This article originally appeared on The Daily Caller on October 6, 2016.
Contact lenses are big business. A $4 billion industry, in fact. That’s not much of a surprise when you consider that an estimated 40 million Americans wear contacts. Also not a surprise: the fact that the industry’s biggest players are fighting to use government to limit choice and line their pockets at the expense of consumers.
Earlier this year, legislation called the “Contact Lens Consumer Health Protection Act of 2016” (S. 2777) was introduced in the Senate. Under the guise of consumer protections, it would roll back prior legislative efforts which saw the successful introduction of competition into the contact lens market.
Powerful groups that would benefit financially, like the American Optometry Association (AOA) and Johnson & Johnson, are backing the bill. Johnson & Johnson is the most dominant manufacturer of contact lenses, while the AOA represents Optometrists, who not only write prescriptions for lenses, but also make incentive-laden deals with manufacturers to sell from their offices the same brands they prescribe. Both are financially threatened by bulk retailers and online sellers offering consumers cheaper alternatives.
Before Congress acted in 2003 with passage of the Fairness to Contact Lens Consumer Act (FCLCA), prescribers engaged in a variety of shady and anti-competitive behaviors. Sometimes they would not provide copies of the prescription after an exam, which patients need if they want to purchase their lenses elsewhere. Or if an independent seller called to verify the prescription – as they are required to do by law – prescribing offices would often drag out the process as long as possible, if not outright refuse to pick up the phone.
The FCLCA put an end to these problems with common sense reforms that required prescribers to automatically offer a copy of the prescription and to verify those prescriptions within a reasonable amount of time, after which independent sellers could simply assume they were genuine. These reforms allowed the market to flourish, and consumers benefited from more affordable and convenient access through a variety of online sellers.

__Requirement 1__
Answer these questions from the contact lens article:
(a) How many Americans are estimated to wear contacts?
(b) Which company is named as the most dominant manufacturer of contact lenses?
(c) In what year did Congress pass the Fairness to Contact Lens Consumer Act?
__Requirement 2__
List each practice by prescribers before Congress acted in 2003 that the contact lens article describes.

__Material provided__
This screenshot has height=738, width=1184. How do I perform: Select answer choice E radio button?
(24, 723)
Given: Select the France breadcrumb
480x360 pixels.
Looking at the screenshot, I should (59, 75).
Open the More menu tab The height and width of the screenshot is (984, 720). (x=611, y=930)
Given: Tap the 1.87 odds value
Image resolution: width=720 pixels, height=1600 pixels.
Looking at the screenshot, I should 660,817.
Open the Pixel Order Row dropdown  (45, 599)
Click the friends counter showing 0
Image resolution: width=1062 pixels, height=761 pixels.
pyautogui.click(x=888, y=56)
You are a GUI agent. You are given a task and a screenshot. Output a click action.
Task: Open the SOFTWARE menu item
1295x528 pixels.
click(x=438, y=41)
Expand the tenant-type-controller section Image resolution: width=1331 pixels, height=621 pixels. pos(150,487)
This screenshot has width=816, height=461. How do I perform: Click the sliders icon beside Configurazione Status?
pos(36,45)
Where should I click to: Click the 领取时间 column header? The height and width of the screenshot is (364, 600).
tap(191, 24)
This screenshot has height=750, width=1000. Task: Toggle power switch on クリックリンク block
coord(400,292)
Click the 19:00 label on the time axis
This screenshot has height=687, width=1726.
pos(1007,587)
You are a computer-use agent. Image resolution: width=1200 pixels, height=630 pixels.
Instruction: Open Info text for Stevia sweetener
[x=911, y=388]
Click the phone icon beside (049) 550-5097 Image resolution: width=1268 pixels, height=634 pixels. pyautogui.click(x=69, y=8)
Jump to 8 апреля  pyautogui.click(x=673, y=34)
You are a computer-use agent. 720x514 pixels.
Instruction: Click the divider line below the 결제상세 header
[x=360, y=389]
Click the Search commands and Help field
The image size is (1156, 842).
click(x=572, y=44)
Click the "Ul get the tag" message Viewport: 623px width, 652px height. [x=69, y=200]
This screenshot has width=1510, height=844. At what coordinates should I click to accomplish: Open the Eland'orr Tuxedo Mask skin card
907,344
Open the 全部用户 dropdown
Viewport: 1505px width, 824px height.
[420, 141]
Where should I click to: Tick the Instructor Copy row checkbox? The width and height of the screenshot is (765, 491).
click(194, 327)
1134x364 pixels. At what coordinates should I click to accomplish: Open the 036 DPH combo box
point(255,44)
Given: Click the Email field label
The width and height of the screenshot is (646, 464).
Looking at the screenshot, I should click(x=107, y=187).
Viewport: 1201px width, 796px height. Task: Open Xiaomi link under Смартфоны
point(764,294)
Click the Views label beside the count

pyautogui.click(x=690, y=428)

__Your response 1__
(a) An estimated 40 million.
(b) Johnson & Johnson.
(c) 2003.

__Your response 2__
- Not providing copies of the prescription after an exam
- Dragging out the process as long as possible when an independent seller called to verify a prescription
- Refusing outright to pick up the phone when an independent seller called to verify a prescription